Hoe interessant dat ook is, lijkt het mij maar de vraag wat je aan deze resultaten hebt. In dit geval was een deel van de expliciete instructie in het experiment: let op de oranje wezentjes, of let op de blauwe, want met hen wil je handelen (of eventueel: het maakt geen verschil op wie je let). Sociale beïnvloeding is nooit zo expliciet en nooit zo zwart-wit blauw-oranje. Mensen worden misschien een beetje aangetroken door bepaalde leden van sommige groepen, en het is zeker geen deel van je expliciete instructie om in je taal alleen te letten op een zekere groep. Bovendien is de vraag of je in een laboratorium redelijkerwijs ooit het langdurige ingewikkelde proces van onderhandeling tussen communicatief gemak en sociaal prestige kunt meten.

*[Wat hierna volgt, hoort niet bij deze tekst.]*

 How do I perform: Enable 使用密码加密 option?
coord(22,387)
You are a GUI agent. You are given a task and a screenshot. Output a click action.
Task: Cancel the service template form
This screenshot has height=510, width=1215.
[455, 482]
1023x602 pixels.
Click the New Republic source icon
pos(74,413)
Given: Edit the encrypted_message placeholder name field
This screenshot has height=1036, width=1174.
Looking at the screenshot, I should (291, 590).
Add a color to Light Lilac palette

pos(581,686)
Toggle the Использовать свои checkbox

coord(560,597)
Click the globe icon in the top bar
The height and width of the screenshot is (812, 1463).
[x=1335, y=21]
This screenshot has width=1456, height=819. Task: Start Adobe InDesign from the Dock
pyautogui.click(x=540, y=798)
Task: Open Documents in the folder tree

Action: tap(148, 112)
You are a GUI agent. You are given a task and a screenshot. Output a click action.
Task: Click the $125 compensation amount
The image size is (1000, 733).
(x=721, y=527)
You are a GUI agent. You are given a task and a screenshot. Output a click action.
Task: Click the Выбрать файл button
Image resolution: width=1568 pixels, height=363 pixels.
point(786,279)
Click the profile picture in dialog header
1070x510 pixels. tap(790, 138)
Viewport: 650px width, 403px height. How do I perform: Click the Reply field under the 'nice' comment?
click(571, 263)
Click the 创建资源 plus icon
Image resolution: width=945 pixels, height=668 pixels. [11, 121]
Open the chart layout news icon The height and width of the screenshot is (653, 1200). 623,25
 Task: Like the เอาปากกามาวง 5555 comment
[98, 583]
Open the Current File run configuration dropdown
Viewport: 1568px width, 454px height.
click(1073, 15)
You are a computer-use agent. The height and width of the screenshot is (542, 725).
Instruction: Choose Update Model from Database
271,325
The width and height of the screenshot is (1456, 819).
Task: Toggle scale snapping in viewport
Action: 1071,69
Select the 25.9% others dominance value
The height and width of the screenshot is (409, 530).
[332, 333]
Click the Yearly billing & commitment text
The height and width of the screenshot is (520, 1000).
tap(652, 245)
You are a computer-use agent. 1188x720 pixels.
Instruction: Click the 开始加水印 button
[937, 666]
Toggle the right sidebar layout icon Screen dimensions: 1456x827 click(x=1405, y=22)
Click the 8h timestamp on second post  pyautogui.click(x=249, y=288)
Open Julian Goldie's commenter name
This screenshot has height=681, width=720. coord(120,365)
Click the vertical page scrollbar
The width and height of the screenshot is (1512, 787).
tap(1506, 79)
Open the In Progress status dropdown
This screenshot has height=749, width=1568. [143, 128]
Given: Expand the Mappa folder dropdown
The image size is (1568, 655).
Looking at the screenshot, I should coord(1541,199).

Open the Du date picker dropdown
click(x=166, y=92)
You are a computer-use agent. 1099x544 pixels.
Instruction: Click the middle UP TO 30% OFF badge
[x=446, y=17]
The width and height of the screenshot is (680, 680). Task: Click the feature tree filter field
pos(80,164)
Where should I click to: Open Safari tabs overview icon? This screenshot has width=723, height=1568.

Het experiment zegt uiteindelijk vooral: als je in een experiment moet letten op de taal van blauwe wezentjes, dan let je meer op de taal van die blauwe wezentjes dan op die van de oranje wezentjes, en we weten niet wat dit zegt over de wereld buiten het laboratorium.
René Corten zegt
Mooi artikel. Gedeeltelijk in dit verband de volgende vaststelling en vraag: steeds meer hoor ik op radio en tv het gebruik van het betrekkelijk voornaamwoord ‘die’ waar het ‘dat’ moet zijn. Bekend natuurlijk van ‘het meisje die’ maar nu ook te horen bij veel sprekers die beïnvloed lijken te zijn door het Engels. Zeer vaak waar te nemen bij Jinek en andere praattafels. Is aan de grote productiviteit van dit verschijnsel al eens aandacht besteed? Niemand lijkt het op te merken.